(Bloomberg) -- Some of France’s largest companies, including Amundi SA and Electricite de France SA, have signed a letter to European policymakers urging them to ensure the bloc sticks with its current timetable for implementing ESG reporting rules.
The companies are responding to a growing wave of opposition to environmental, social and governance requirements, most recently in the form of German efforts to delay the rollout of reporting rules.
C3D, a Paris-based group that represents more than 400 members including L’Oreal SA and Carrefour SA, said the planned rules provide “essential tools to ensure European companies are prepared for ESG risks and can thrive in a competitive global economy,” according to the Jan. 6 letter seen by Bloomberg. The letter was signed by the companies’ chief sustainability officers and addressed to the European Union commissioners overseeing the rules.

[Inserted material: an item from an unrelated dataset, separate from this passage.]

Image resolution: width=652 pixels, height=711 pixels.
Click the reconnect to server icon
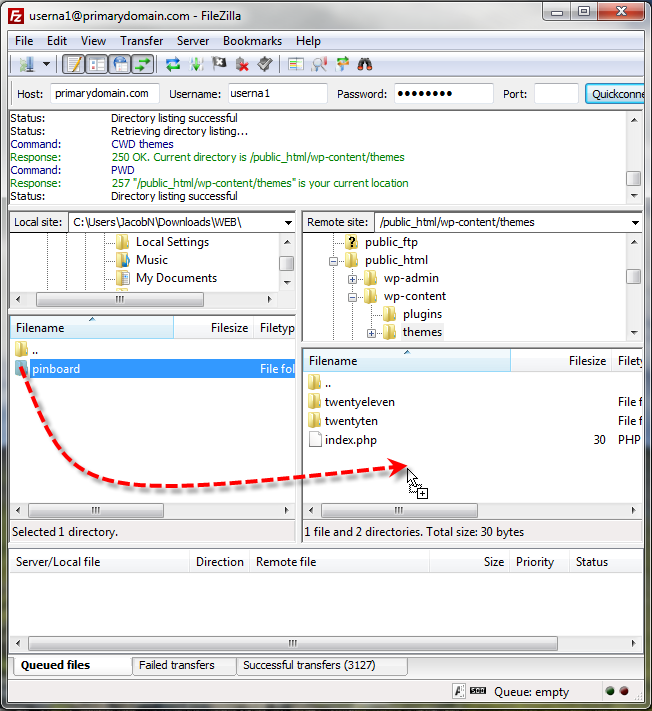(x=264, y=64)
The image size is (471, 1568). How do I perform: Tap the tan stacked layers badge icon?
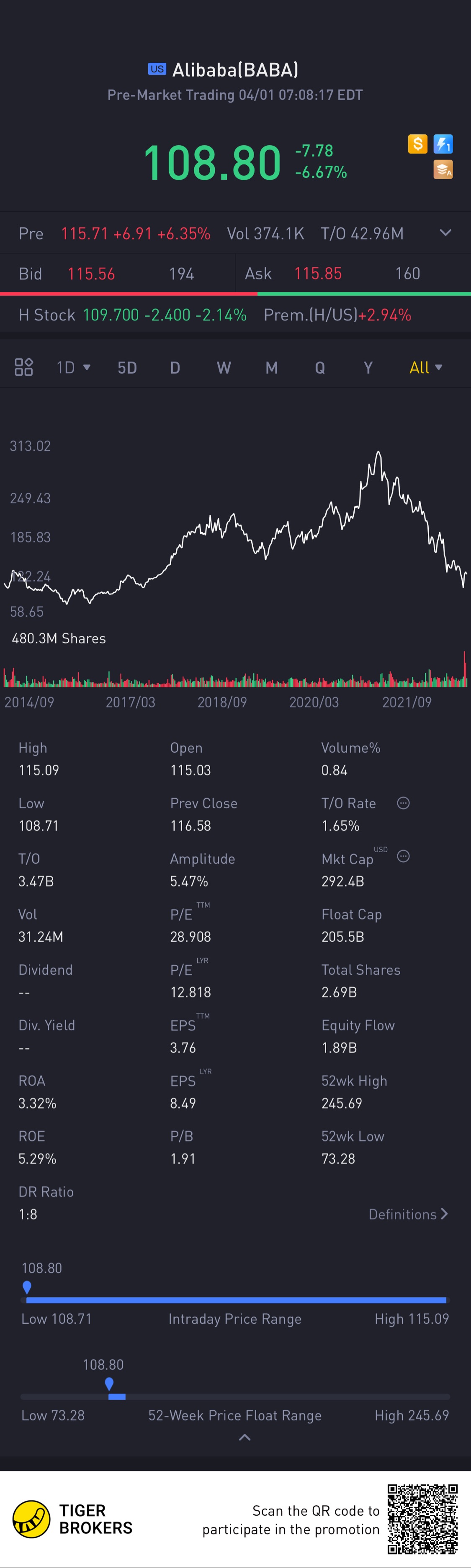point(443,170)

Germany has asked the EU to delay implementation of its landmark ESG disclosure rulebook — the Corporate Sustainability Reporting Directive — and to exempt smaller companies from CSRD. The plea comes as Europe’s largest economy finds itself mired in decline, with the bloc’s evolving body of regulations increasingly being singled out as a hurdle to growth.

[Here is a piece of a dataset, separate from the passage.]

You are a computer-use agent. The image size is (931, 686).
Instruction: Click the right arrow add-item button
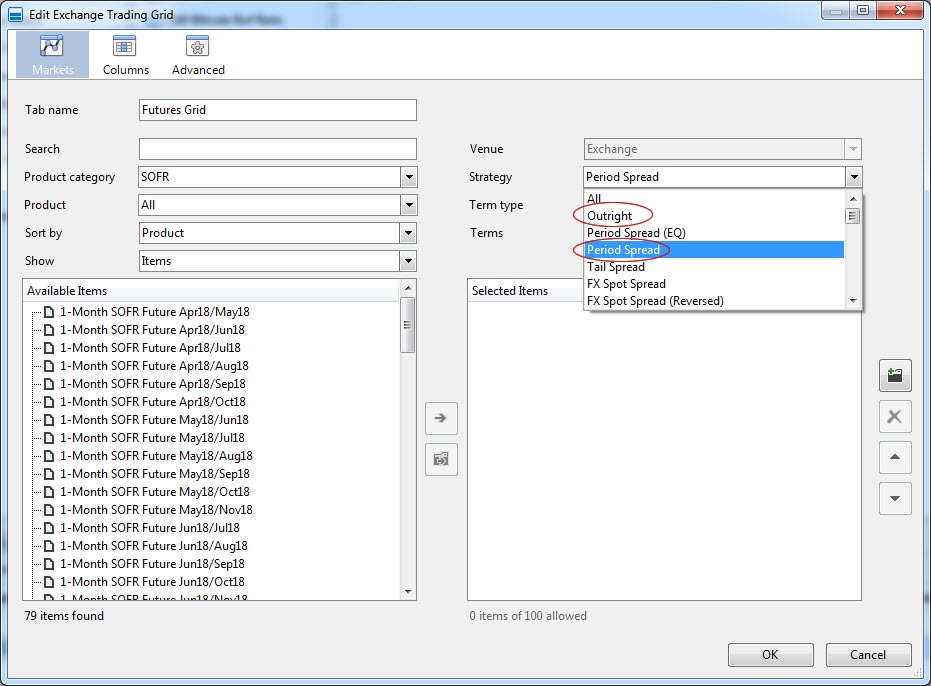coord(441,418)
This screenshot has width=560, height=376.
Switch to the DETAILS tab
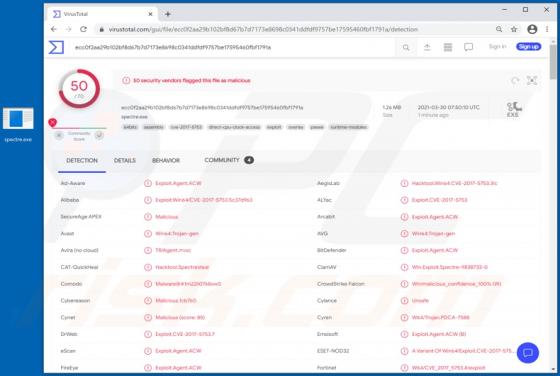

Against that backdrop, the European Commission is expected to unveil proposed changes to key ESG legislation in coming weeks. CSRD had been intended to require roughly 50,000 companies to provide data on hundreds of new metrics related to sustainability, with the first disclosures due to be made public this year. Different factions within the EU are now lobbying to reshape the final outcome of the directive.
In addition to CSRD, the so-called omnibus legislation that EU Commission President Ursula von der Leyen has said she’ll introduce this year will likely include proposed changes to the EU’s Taxonomy Regulation and to the Corporate Sustainability Due Diligence Directive. The latter was adopted last year and exposes companies to new legal risks if they fail to address ESG violations in their value chains.
In the letter addressed to commissioners, C3D said regulations — and CSRD in particular — pose a challenge and have raised “legitimate concerns, particularly from companies transitioning from no ESG accountability to stringent sustainability requirements.” Delaying an auditing requirement and simplifying rules for smaller companies would be helpful, the organization said.
However, “many companies have already made significant progress in aligning with these frameworks,” C3D said. “A moratorium or rollback risks fostering a culture of delay rather than encouraging further adoption.”
The organization’s members said complaints that CSRD, CSDDD and the Taxonomy hurt European competitiveness are overblown and often made by parties that haven’t closely examined the measures. For example, a much-overlooked fact is that companies only have to report on what they consider relevant, or “material,” to their operations.
C3D also asked the EU to toughen some aspects of the requirements. Companies reporting under CSRD should be forced to address unsustainable business practices rather than just disclose them, it said. And it wants non-EU companies to report by 2027, which is two years earlier than the current timeline indicates.